映画の紹介文について、次の(a)〜(c)がその内容と合うかどうかを答えよ。それぞれ「はい」か「いいえ」で答え、判断の決め手となる紹介文の語句をそのまま引用すること。(a) 主人公のふたりは監督の実の子どもである。(b) 映像はすべてモノクロで撮られている。(c) 姉弟のうちニコは15歳である。

原文

------

公式サイト:http://moviola.jp/sweetthing

■妻に捨てられ酒びたりの父が強制入院。身を寄せた母のもとで少女と少年が遭遇するトラブルと逃避行を、NYインディーズシーンを代表するロックウェル監督がモノクロとカラーを混在させた映像で美しく描いた。主人公ふたりは監督の実の子どもたち。クルーもNY大大学院生を使うなどインディーズの本領を発揮するなか、ウィル・パットンという名優をからませることで瑞々しくもプロフェッショナルな作品になっている。

■SYNOPSIS■ ふだんはひと一倍優しい父だが深酒をすると手におえない酒乱。ついに入院措置となり、残されたビリー15歳、ニコ11歳の姉弟は母のもとに身を寄せる。母の目下のパートナーはクラブの経営者だが、食事の席で母を侮辱しただけではなくニコにも暴力をふるい、さらには人目につかないところであるまじき行動に出る。

------

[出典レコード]
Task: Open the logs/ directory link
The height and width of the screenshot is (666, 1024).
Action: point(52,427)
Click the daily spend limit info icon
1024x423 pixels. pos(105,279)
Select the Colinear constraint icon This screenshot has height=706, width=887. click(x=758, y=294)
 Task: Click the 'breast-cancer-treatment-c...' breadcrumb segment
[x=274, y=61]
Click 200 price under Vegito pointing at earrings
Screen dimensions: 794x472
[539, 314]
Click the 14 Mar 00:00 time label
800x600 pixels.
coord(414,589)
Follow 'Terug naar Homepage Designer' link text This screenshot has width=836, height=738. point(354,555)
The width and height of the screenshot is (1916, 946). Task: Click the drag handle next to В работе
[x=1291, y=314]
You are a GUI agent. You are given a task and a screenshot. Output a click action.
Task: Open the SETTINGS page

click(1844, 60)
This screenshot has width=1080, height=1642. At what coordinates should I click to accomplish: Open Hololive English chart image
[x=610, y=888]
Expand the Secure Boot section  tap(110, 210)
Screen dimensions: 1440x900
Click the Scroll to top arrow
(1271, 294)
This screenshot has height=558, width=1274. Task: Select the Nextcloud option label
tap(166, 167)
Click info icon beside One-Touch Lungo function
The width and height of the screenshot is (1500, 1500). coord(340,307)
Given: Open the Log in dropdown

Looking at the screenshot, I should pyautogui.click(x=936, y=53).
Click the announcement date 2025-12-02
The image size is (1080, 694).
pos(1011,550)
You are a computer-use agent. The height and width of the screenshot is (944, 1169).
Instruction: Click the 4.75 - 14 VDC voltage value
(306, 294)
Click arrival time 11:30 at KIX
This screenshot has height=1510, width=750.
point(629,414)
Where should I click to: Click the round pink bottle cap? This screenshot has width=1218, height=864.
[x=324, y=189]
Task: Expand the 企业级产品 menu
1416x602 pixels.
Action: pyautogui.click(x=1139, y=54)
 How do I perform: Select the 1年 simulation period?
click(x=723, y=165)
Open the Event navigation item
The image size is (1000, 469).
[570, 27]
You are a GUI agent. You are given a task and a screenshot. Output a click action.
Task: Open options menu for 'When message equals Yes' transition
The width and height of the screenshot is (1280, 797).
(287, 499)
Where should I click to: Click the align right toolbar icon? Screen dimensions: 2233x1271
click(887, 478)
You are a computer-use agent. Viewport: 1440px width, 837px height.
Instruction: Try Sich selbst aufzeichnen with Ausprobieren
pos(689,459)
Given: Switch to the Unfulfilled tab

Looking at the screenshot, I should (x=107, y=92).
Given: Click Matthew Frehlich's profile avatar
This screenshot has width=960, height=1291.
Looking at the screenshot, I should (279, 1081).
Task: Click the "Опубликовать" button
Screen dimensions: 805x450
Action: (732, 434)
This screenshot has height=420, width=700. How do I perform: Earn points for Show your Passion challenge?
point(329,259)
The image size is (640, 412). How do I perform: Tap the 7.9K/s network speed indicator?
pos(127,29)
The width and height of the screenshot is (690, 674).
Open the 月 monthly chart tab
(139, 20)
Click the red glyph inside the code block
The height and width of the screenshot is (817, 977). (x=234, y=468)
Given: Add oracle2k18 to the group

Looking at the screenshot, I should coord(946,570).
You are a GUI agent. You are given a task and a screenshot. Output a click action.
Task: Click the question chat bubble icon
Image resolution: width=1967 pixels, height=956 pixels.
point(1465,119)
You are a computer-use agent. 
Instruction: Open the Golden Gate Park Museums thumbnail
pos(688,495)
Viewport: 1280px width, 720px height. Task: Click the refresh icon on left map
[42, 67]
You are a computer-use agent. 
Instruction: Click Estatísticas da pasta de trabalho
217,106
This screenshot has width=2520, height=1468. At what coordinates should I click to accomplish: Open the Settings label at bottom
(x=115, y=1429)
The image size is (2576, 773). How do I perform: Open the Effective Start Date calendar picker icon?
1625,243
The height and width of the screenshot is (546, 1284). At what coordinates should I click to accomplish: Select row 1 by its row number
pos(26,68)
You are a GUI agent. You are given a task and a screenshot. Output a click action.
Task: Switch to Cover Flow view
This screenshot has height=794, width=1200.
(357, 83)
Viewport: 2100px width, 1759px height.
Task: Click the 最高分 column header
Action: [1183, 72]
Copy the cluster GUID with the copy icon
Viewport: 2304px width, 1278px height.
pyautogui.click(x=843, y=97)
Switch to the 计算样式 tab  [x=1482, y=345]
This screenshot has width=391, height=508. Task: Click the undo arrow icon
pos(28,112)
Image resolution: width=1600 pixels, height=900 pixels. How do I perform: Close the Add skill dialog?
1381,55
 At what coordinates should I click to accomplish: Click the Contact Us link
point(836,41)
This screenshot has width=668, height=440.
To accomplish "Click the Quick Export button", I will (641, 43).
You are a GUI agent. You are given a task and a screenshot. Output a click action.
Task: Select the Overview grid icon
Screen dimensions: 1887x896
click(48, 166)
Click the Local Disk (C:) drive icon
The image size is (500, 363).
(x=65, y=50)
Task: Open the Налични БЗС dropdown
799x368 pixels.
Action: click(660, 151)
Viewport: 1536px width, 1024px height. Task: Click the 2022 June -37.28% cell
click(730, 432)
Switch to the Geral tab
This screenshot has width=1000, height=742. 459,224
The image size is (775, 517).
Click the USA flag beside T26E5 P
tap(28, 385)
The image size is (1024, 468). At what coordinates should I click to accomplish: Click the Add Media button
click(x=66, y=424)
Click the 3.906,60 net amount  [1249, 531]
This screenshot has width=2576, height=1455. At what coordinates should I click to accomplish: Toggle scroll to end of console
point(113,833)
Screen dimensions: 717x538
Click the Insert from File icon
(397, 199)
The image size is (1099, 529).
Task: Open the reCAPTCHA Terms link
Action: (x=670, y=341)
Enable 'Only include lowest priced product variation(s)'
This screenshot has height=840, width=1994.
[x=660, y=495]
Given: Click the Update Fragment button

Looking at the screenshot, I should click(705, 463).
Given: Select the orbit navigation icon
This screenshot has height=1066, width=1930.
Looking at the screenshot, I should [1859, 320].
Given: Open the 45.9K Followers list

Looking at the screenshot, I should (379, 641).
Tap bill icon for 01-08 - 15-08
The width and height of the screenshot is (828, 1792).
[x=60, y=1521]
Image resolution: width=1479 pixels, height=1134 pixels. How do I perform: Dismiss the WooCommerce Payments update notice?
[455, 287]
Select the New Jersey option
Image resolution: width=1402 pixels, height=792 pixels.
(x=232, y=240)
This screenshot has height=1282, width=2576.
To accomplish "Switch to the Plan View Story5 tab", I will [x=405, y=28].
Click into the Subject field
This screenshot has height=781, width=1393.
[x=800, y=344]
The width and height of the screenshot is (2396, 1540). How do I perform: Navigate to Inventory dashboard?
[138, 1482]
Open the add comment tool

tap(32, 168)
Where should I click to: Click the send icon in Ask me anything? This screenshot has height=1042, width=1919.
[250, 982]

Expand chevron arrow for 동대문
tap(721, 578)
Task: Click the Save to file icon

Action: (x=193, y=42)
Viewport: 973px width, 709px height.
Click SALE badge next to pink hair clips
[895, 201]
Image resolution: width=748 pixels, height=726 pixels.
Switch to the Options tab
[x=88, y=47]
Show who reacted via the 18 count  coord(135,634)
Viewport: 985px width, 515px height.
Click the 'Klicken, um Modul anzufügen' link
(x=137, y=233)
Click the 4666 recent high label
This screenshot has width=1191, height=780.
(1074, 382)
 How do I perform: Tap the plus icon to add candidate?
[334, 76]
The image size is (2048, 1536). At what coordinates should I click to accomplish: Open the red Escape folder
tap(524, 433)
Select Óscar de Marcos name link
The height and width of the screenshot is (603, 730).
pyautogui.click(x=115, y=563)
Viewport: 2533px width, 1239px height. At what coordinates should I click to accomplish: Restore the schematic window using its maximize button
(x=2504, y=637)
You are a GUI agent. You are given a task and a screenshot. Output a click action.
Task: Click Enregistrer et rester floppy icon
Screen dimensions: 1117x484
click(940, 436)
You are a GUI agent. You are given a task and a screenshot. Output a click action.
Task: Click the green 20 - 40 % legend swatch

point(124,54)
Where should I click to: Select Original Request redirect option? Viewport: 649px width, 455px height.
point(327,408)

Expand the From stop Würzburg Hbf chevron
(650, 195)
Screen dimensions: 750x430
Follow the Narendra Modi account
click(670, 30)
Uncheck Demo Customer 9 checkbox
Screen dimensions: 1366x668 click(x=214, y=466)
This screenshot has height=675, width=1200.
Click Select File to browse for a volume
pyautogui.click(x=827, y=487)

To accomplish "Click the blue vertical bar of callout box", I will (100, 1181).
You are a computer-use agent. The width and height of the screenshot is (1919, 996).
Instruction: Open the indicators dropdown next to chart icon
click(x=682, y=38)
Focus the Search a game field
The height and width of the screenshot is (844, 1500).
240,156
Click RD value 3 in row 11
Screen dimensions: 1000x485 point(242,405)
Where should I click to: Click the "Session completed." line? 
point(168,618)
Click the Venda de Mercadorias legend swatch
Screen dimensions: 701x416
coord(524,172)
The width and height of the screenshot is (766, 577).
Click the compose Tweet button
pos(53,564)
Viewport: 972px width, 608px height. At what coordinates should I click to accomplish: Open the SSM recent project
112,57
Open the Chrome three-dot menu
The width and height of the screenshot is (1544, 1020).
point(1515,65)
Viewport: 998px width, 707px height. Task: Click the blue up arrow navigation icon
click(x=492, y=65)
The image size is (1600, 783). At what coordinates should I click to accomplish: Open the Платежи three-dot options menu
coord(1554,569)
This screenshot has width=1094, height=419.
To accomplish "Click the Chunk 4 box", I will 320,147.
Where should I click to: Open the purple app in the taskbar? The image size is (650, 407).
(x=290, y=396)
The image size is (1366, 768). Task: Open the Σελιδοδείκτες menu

------

解答
(a) はい。「主人公ふたりは監督の実の子どもたち。」
(b) いいえ。「モノクロとカラーを混在させた映像」
(c) いいえ。「ビリー15歳、ニコ11歳の姉弟」